Although policy assessments informed by British intelligence are not always correct — as evidenced by reports on Iraq and weapons of mass destruction in 2002 — they have no interest in getting another major intelligence assessment wrong. Nothing is risk-free, nor is risk assessment a pure science, as the pandemic demonstrates daily. But it is not impossible to judge which risks are greater and this is what it seems the British intelligence community has done.

The question of risk also lies at the heart of the US claim that Huawei will undermine UK digital security. The UK must balance the US threat that it would cease intelligence cooperation. Although the UK would prefer open intelligence sharing with the United States, it is not always useful or readily forthcoming — as evidenced by the US assassination of Iranian General Qasem Soleimani.

Now that the British government has signed up to the deal, it must learn to navigate the challenges that Huawei might present. 5G rollout is a top priority. Huawei is a market leader and cheaper than any other provider. It may carry risks, but so is the alternative of doing without 5G for the foreseeable future.
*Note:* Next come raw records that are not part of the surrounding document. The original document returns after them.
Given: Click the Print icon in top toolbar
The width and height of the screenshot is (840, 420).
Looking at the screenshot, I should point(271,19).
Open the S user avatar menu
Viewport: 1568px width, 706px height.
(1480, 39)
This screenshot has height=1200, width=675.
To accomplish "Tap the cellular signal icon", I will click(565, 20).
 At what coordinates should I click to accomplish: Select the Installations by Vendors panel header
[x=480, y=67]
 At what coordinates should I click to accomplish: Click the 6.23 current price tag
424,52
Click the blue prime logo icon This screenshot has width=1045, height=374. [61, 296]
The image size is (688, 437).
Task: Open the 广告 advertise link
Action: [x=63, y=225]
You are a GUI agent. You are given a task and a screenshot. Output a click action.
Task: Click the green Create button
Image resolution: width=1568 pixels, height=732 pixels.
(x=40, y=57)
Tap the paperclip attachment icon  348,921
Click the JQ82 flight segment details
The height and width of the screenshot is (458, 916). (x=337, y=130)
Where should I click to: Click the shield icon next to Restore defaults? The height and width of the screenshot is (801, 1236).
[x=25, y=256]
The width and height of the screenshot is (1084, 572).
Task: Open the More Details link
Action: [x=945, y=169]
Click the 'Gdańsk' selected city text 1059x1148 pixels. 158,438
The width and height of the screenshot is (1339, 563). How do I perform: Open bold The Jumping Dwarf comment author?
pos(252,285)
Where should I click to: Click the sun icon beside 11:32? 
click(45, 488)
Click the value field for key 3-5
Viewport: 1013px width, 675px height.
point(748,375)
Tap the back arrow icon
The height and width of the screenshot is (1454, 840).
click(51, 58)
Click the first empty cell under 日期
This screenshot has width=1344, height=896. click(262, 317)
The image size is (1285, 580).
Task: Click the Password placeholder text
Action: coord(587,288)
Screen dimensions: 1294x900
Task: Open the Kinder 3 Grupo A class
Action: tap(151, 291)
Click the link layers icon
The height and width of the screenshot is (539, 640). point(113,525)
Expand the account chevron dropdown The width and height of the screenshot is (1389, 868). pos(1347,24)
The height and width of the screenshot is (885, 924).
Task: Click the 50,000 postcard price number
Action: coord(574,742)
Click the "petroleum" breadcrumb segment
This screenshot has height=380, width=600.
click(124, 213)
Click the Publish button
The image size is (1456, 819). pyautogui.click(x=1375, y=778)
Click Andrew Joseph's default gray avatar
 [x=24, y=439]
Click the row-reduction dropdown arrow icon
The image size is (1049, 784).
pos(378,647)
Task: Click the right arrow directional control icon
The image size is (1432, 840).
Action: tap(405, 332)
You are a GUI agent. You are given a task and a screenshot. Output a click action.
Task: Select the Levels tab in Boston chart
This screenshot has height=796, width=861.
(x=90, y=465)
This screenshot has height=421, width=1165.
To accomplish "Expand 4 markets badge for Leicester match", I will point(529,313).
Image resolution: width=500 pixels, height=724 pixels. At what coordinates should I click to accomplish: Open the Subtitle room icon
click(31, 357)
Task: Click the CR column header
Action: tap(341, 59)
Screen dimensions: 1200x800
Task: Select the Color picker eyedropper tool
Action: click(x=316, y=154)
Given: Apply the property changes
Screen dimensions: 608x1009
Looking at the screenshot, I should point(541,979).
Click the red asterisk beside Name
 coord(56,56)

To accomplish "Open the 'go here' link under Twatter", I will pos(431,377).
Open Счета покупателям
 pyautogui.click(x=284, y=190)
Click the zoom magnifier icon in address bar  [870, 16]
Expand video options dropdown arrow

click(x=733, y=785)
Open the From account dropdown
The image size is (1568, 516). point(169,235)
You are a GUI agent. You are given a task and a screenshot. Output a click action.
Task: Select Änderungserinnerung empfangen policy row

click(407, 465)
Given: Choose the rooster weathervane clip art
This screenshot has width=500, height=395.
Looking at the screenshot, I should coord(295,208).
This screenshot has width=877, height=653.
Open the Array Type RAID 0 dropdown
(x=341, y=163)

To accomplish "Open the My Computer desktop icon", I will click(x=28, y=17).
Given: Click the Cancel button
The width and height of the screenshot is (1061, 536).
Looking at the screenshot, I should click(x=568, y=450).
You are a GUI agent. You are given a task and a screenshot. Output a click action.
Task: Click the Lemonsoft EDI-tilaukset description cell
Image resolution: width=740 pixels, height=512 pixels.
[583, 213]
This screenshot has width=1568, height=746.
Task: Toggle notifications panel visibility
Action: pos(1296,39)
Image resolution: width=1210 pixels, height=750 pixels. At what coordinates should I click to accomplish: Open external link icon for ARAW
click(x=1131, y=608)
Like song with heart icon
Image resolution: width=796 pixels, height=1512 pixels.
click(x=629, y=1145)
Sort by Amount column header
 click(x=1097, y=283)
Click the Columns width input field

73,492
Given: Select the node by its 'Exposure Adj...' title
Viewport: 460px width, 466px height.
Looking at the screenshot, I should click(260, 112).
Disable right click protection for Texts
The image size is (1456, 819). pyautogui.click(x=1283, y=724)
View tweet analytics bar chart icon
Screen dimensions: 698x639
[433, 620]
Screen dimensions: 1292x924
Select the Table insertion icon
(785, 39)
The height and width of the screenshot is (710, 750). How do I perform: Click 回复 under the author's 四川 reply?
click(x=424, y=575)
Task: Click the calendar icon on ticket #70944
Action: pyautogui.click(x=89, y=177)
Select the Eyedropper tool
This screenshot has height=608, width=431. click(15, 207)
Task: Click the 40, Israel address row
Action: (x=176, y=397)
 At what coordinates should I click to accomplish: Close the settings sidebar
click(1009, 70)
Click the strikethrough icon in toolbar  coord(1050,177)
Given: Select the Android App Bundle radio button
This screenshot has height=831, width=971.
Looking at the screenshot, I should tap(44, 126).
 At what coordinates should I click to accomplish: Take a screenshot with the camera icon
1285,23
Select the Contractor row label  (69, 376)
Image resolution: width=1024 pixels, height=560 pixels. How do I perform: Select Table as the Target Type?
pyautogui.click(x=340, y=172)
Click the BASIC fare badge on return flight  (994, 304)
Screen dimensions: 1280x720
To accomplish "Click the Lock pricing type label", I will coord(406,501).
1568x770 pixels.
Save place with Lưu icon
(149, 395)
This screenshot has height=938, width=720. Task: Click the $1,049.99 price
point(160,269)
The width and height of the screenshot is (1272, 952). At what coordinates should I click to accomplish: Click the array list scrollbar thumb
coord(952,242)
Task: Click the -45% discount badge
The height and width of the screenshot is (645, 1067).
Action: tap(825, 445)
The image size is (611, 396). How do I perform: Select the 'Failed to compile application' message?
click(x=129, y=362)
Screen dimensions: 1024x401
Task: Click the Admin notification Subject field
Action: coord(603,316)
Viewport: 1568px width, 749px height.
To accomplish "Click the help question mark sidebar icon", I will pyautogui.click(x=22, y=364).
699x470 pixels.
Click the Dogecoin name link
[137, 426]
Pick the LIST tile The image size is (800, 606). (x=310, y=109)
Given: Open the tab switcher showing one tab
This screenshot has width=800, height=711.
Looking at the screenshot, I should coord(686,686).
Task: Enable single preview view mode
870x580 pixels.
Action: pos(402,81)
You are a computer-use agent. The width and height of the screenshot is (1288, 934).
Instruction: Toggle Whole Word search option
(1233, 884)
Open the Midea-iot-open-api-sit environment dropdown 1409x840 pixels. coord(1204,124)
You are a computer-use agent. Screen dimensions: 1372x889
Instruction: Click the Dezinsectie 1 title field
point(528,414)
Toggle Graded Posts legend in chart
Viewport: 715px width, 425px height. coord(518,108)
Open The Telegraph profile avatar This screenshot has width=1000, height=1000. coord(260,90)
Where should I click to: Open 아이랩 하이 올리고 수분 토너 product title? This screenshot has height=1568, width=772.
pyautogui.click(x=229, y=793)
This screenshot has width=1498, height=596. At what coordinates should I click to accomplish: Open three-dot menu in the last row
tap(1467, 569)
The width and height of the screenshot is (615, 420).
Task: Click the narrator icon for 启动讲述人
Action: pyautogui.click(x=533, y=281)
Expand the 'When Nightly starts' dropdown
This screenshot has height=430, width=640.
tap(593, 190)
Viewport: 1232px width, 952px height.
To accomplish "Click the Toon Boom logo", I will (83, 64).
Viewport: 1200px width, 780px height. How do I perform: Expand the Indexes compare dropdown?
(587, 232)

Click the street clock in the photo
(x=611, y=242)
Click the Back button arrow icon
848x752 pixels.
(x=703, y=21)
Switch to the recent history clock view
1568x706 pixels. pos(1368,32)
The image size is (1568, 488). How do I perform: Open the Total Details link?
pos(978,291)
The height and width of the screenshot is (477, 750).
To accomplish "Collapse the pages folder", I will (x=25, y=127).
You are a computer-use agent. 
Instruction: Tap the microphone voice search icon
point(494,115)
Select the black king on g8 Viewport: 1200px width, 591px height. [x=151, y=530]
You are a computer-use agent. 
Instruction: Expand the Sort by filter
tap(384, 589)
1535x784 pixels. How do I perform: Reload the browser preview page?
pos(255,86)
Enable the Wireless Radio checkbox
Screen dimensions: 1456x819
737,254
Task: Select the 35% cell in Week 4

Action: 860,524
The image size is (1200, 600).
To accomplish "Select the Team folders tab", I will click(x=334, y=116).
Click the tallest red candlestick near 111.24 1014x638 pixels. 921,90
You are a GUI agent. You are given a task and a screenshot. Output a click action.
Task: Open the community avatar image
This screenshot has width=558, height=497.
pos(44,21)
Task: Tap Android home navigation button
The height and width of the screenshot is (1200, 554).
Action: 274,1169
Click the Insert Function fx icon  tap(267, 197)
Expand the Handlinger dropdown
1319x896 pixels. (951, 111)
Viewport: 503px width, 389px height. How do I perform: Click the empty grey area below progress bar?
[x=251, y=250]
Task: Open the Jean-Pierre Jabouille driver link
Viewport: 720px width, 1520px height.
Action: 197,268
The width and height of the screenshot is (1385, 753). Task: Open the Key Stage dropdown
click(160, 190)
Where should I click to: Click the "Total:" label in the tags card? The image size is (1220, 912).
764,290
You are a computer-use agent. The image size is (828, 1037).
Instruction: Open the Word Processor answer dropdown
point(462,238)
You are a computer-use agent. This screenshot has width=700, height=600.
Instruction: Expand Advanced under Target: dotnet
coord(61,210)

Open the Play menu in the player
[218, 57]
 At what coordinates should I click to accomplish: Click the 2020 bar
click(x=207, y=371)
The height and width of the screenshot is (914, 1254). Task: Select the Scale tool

Anthony Glees is Emeritus Professor in the School of Humanities, The University of Buckingham.

One response to “Is Huawei’s 5G national security threat or economic opportunity for the UK?”

  1. It would have been helpful if the author provided an estimate of how much more costly or how much slower it would be to use another vendor. There have been reports ( https://www.businessinsider.com/huawei-study-finds-connections-between-staff-and-chinese-intelligence-2019-7 that thousands of CV’s (job applications) in China described working for Huawei and the Chinese Security apparatus at the same time and I assume this means there is close cooperation. Given the “wolf warrior” diplomacy and lack of transparency China has shown in reacting to suggestions there be an impartial investigation of the Covid virus, mere prudence would ask how big the price is for not using Huawei.